Although these major drivers promote mastectomies, lumpectomies are increasingly the preferred option today. For the most part, women choose lumpectomies over mastectomies in order to preserve their natural breasts as long as they can. Ultimately it comes down to a woman’s personal choice. Such is the case with the following breast cancer survivors, who were eligible for either surgical options and chose one over the other.
‘Lumpectomy or Mastectomy, How to Decide?’: Kim
Kim, 48 years old, who is celebrating her 10th year of being cancer-free, is a third generation survivor. Her grandmother had a radical mastectomy in 1958, and mother underwent a modified radical mastectomy in 1978. Almost 20 years later, Kim opted for a lumpectomy. “Although I was okay with removing my breast if I had to, it was really cool waking up and having some of my breast left on my chest.”
‘Lumpectomy or Mastectomy, How to Decide?’: Libby
Libby also chose a lumpectomy. “We were assured that since I had such early stage breast cancer, a lumpectomy would be completely sufficient to get rid of all of the cancer. Ironically, I had to go back three days after my original lumpectomy to have more removed because my surgeon didn’t feel, based on the returned lab report, that she had gotten enough of a margin.
“I must say that was a bit traumatic for me and my husband, but we knew we were in good hands, so that made it a bit easier to handle. It was three years this past January since my diagnosis and treatment. I’m fortunate enough to say that I’ve had no further problems and remain cancer-free. And every day of life now is the greatest gift.”
‘Lumpectomy or Mastectomy, How to Decide?’: Kathy
Kathy still feels good with her lumpectomy decision. “After doing as much reading and research as I could, I talked with my doctor, with friends—some of whom had lumpectomies and others who had complete mastectomies—and also my contact at City of Hope, which is a cancer research hospital. In everything, I was able to discover with my kind of cancer and tumor, there was no research that indicated any significant benefit to have a mastectomy.

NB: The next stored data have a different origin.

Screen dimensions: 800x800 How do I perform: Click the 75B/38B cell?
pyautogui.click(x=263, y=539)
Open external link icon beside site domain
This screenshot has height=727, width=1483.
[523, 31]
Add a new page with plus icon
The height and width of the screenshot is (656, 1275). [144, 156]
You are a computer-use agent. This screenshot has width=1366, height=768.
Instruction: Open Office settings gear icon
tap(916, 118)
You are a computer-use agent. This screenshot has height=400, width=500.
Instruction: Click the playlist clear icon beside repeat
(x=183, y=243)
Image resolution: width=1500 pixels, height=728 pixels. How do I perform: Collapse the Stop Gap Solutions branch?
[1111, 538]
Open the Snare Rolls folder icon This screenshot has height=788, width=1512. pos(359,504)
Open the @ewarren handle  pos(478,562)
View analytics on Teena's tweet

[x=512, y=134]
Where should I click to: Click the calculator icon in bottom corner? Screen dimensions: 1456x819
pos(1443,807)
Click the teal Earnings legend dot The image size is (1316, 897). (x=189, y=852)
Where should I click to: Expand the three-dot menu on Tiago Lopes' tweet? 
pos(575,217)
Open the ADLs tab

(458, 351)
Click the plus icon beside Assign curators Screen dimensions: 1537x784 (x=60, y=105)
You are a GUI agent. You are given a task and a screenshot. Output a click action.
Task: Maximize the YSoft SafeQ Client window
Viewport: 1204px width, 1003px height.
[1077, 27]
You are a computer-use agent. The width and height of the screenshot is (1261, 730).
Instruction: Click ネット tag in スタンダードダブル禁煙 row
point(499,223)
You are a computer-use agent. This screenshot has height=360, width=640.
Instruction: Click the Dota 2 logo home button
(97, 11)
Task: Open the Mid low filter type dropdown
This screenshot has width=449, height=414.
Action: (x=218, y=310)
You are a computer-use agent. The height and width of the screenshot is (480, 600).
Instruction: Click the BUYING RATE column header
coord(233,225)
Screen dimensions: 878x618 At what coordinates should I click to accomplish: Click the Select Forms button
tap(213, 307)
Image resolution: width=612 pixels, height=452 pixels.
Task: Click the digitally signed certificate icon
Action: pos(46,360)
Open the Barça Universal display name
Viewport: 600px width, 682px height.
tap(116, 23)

I felt, and still do feel, very comfortable with my decision.”
‘Lumpectomy or Mastectomy, How to Decide?’: Lynn
Lynn, on the other hand, chose a mastectomy. “I was diagnosed with DCIS, non-invasive cancer. The lumpectomy would have removed 20-30% of the breast tissue because of the location near the middle and at the back near the breast plate.
Related article: The different types of breast cancer
There was no guarantee that future lumpectomies would not be required in other areas, as the entire breast showed clusters of calcification.
“I decided on a mastectomy in order to have reconstruction with minimal scarring. A series of lumpectomies would have made a future reconstruction difficult in my case. This turned out to be the best decision for me since DCIS was found in other areas and I would have lost this breast anyway.
“I have had excellent treatment and no problems with either surgery (mastectomy and reconstruction).”